Mayurnik's ovarian cancer has recurred nine times in the last 14 years.
"My cancer journey began in 2003, two months shy of my forty-first birthday," she explained.
When she first started treatment, CSC, didn't exist. But in 2016, the program formerly known as Gilda's Club found a new home at Holy Name. Mayurnik started to take advantage of classes like drum circle, tango for balance, and support for women coping with gynecologic cancers.
It wasn't until then, she says, that she realized just how hard her life was before having the support of the program.
"The programs have enhanced my outlook, helped me to become stronger physically and introduced me to wonderful people who understand the anxiety and side effects that are a byproduct of cancer surgery and treatment," she said.
And then there’s Joyce Nadler. In April of 2015, Nadler's boyfriend was diagnosed with pancreatic cancer. Less than a month later, he died.
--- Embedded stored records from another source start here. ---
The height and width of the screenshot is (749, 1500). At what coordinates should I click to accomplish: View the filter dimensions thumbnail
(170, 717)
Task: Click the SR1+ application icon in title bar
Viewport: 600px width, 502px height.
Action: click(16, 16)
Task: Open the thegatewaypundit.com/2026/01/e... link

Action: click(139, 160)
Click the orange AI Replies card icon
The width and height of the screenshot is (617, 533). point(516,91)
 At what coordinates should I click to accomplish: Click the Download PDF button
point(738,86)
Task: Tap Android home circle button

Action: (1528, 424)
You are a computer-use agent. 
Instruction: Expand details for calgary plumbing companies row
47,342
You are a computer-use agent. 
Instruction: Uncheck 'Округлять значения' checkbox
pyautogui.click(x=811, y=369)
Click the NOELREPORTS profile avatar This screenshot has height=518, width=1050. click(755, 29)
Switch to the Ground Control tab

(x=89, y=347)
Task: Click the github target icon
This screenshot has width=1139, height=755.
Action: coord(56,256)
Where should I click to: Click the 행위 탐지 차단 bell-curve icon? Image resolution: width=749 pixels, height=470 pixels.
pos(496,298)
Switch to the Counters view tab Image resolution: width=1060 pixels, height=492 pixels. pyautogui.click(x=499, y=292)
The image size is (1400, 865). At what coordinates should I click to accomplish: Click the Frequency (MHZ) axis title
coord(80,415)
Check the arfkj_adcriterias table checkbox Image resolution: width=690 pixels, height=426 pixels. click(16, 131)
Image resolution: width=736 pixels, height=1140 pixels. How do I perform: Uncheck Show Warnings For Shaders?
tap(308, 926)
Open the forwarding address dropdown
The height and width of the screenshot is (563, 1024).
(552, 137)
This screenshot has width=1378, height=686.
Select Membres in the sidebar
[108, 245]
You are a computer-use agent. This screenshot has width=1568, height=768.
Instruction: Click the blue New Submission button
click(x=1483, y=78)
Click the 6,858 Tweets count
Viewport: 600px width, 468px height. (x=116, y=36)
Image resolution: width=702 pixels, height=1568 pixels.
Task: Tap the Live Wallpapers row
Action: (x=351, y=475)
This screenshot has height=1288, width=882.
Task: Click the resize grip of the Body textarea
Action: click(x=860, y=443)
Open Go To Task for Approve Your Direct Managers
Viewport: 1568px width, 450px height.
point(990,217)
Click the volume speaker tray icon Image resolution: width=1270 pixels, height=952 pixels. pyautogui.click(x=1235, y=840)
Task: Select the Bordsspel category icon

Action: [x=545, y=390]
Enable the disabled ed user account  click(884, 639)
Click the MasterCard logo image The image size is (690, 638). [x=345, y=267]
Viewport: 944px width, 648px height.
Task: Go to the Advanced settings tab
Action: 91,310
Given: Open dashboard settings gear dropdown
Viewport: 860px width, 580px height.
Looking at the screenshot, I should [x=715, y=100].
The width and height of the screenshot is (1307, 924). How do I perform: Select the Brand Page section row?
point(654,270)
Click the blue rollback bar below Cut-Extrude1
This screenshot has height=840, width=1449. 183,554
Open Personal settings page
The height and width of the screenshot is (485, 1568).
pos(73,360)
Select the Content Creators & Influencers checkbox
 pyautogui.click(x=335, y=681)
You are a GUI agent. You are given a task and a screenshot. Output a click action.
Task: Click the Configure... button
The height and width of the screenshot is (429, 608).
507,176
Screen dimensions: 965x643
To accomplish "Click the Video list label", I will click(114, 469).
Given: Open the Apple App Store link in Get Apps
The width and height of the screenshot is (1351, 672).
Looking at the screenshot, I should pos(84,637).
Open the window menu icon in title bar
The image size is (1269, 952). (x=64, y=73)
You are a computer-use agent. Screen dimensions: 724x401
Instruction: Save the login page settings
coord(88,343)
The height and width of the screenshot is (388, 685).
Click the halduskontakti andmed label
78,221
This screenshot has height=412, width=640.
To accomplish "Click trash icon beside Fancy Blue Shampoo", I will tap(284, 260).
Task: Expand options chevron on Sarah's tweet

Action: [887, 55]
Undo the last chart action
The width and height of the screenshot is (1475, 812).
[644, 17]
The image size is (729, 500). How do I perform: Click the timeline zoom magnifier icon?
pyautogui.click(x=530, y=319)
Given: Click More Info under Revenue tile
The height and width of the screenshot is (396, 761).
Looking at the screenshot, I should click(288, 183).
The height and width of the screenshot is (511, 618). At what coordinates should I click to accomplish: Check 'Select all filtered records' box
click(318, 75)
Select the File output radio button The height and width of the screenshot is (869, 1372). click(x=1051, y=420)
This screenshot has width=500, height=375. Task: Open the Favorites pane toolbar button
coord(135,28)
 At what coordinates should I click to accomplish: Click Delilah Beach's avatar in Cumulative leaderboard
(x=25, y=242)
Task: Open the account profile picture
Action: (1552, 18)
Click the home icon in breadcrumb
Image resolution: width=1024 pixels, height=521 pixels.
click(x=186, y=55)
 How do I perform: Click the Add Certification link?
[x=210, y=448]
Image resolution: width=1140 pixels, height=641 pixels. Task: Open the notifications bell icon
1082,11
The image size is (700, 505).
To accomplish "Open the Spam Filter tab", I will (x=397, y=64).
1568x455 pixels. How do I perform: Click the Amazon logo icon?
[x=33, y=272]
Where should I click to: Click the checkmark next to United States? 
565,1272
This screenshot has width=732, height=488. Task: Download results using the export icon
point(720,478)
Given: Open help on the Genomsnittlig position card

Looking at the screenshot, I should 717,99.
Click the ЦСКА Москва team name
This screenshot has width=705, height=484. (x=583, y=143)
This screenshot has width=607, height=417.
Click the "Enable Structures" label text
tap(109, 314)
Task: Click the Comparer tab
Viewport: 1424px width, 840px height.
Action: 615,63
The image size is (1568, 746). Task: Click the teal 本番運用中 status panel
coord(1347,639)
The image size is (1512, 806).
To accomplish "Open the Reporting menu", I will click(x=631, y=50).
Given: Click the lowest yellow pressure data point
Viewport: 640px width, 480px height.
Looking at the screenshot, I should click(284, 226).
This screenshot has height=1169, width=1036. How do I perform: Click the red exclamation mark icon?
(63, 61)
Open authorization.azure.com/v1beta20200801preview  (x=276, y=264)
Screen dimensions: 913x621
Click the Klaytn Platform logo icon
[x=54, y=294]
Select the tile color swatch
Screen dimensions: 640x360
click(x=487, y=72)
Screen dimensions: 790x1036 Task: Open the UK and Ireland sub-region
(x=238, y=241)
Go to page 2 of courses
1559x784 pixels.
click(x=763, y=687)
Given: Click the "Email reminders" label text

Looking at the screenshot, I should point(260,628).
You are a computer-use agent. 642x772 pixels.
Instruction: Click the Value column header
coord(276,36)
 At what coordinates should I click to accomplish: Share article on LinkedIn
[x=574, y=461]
"My boyfriend was my life," she said. After his death, Nadler was devastated and feared she wouldn't be able to make new friends. That is, until she learned about Cancer Support Community which is also open to caregivers, family and friends of those with cancer.
Now, Nadler's social calendar couldn't be busier thanks to all of the workshops. Her favorites include painting and crocheting. She’s also looking forward to a cooking class, where she’ll learn how to make bread. "I look forward to going," Nadler said, “There's no pressure, it's social, and you're with people in a similar situation as you."